Unlike in base Python, where the Zen of Python says "There should be one-- and preferably only one --obvious way to do it", there is often more than one valid way to do something in pandas. However there are still more efficient and less efficient ways to use it. Specifically, the best pandas code is performant and idiomatic.

Performant pandas code utilizes methods and broadcasting rather than user-defined functions or for loops. For example, if you need to strip whitespace from a column containing string data, the best approach would be to use the pandas.Series.str.strip method rather than writing your own function or writing a loop. Or if you want to multiply everything in a column by 100, the best approach would be to use broadcasting (e.g. df["column_name"] * 100) instead of a function or loop. You can still write your own functions if needed, but only after checking that there isn't a built-in way to do it.

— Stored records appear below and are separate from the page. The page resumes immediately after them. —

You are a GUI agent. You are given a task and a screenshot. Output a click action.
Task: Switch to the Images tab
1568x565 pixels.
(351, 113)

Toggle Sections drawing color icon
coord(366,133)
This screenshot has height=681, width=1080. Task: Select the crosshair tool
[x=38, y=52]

Idiomatic pandas code has variable names that are meaningful words or abbreviations in English, that are related to the purpose of the variables. You can still use df as the name of your DataFrame if there is only one main DataFrame you are working with, but as soon as you are merging multiple DataFrames or taking a subset of a DataFrame, you should use meaningful names. For example, df2 would not be an idiomatic name, but movies_and_reviews could be.

We also recommend that you rename all DataFrame columns so that their meanings are more understandable, although it is fine to have acronyms. For example, "col1" would not be an idiomatic name, but "USD" could be.

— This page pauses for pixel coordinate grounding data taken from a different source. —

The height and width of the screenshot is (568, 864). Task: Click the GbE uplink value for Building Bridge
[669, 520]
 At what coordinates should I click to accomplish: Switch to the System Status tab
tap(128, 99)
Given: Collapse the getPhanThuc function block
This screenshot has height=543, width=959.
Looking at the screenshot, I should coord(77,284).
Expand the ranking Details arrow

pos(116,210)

Below are the definitions of each rubric level for this objective. This information is also summarized in the rubric, which is attached to the project submission assignment.

Exceeds Objective

Uses pandas to prepare data and answer business questions in an idiomatic, performant way

Meets Objective

Successfully uses pandas to prepare data in order to answer business questions

This includes projects that occasionally use base Python when pandas methods would be more appropriate (such as using enumerate() on a DataFrame), or occasionally performs operations that do not appear to have any relevance to the business questions

Approaching Objective

Uses pandas to prepare data, but makes significant errors

Examples of significant errors include: the result presented does not actually answer the stated question, the code produces errors, the code consistently uses base Python when pandas methods would be more appropriate, or the submitted notebook contains significant quantities of code that is unrelated to the presented analysis (such as copy/pasted code from the curriculum or StackOverflow)

Does Not Meet Objective

Unable to prepare data using pandas

This includes projects that successfully answer the business questions, but do not use pandas (e.g. use only base Python, or use some other tool like R, Tableau, or Excel)

Getting Started

Use the link at the bottom of this assignment to open the project folder in IllumiDesk. This folder contains:

  • zippedData: This is a directory containing all of the compressed data files you need for the project.
    • Look in this directory to find the names of the files when you want to open them with pandas
  • exploratory.ipynb: This is the notebook where you should perform all of your data exploration.
    • It's fine for this notebook to contain broken code or hard-to-read plots; think of it as your "scratch paper".
    • We have included some starter code in this notebook, but make sure you look at all of the files in zippedData, not just the ones used in the starter code.
    • Work in this notebook until you are ready to start assembling your final report notebook.
  • final.ipynb: This is the final report notebook.
    • Once you have a finding (visualization + explanation) in exploratory.ipynb that you want to include in the final report notebook, copy those code and Markdown cells over to final.ipynb.
    • You will need to include import statements in final.ipynb for any packages that you use (pandas, SQLite, Matplotlib, etc.)
    • When you are ready to submit the notebook, make sure you restart the kernel and run all cells to make sure that everything runs in order. Then download the notebook as a PDF for submission.

Summary

This project pulls together everything that you have learned so far. Let's do it!